Canadian manager and producer

Yvan Dufresne (1930 – 13 November 2016) was a Canadian manager and producer from Quebec.

== Biography ==
Yvan Dufresne was born in 1930 in Montreal, Quebec, Canada, son to the tenor singer Georges Dufresne.

Dufresne studied double bass at the Conservatoire de musique de Montréal then singing with Bernard Diamant. He sang lieder on the radio shows Radio-Bigoudis and Au bord de la rivière, and in some television shows.

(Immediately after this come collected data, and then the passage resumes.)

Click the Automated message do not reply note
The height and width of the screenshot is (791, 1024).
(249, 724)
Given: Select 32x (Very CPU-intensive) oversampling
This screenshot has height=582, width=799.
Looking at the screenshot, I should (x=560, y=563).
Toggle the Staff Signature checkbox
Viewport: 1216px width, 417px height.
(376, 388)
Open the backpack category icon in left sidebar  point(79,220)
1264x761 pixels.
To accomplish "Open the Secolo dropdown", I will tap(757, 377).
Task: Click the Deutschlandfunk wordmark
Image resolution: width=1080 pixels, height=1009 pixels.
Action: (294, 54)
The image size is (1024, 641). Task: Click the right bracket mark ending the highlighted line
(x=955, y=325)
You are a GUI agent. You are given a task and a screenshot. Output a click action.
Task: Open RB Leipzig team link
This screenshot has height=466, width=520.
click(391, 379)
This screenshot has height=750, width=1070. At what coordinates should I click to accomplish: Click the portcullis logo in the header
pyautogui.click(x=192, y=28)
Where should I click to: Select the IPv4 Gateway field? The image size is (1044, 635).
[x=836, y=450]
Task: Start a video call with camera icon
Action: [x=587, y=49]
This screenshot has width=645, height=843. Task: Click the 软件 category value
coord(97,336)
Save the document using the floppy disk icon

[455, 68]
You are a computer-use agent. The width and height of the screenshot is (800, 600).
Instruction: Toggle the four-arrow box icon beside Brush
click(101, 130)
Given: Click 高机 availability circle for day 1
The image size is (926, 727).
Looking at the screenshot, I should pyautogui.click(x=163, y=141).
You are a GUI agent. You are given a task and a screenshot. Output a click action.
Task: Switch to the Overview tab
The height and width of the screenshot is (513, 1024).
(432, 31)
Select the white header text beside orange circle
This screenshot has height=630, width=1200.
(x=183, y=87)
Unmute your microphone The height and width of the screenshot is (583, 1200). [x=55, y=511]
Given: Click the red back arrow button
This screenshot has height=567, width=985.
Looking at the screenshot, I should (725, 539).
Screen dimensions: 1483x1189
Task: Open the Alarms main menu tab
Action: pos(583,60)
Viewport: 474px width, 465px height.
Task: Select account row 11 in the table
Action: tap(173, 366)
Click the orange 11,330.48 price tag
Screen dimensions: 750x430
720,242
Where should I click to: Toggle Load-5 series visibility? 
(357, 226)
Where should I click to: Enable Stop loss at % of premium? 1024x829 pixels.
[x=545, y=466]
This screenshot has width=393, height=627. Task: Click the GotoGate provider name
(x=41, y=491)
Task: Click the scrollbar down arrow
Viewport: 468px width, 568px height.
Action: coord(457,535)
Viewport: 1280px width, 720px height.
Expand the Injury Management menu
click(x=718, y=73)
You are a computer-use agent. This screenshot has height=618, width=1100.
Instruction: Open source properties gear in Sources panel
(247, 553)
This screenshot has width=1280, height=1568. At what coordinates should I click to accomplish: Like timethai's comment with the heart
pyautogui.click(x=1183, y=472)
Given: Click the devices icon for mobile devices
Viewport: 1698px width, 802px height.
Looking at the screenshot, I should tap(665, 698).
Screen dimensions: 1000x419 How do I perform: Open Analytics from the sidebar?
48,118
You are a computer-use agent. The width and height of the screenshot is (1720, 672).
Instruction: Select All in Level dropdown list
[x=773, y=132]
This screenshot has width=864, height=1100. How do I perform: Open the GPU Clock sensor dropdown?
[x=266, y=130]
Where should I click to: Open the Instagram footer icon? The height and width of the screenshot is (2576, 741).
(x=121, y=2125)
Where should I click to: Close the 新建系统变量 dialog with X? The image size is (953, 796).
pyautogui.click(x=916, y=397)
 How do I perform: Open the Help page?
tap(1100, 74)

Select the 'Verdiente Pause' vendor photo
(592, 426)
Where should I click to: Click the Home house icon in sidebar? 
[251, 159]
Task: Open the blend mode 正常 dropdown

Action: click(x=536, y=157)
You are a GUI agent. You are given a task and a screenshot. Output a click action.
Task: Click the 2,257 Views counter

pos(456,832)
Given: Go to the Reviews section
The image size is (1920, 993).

Dufresne became a representative for the label Musimart. He was drawn to popular music through the preliminaries of the first Concours de la chanson canadienne, in 1956. He then became artistic director for the Canadian production of the label Apex in 1958, lasting until 1962. Tasked with finding Canadian talents, he recruited Michel Louvain in 1957, and within a few months made him a great star. In 1961, he launched the career of Donald Lautrec, of whom he would be the manager during the 1960s.

In 1964, Dufresne founded his own recording company, Jupiter, which would eventually produce for artists such as Donald Lautrec, Jacques Michel, Marc Gélinas, Pierre Létourneau, Steve Fiset and others. He was manager to Jacques Michel, Dominique Michel, Denise Filiatrault and Pauline Julien. He was Jupiter's president from 1963 to 1970.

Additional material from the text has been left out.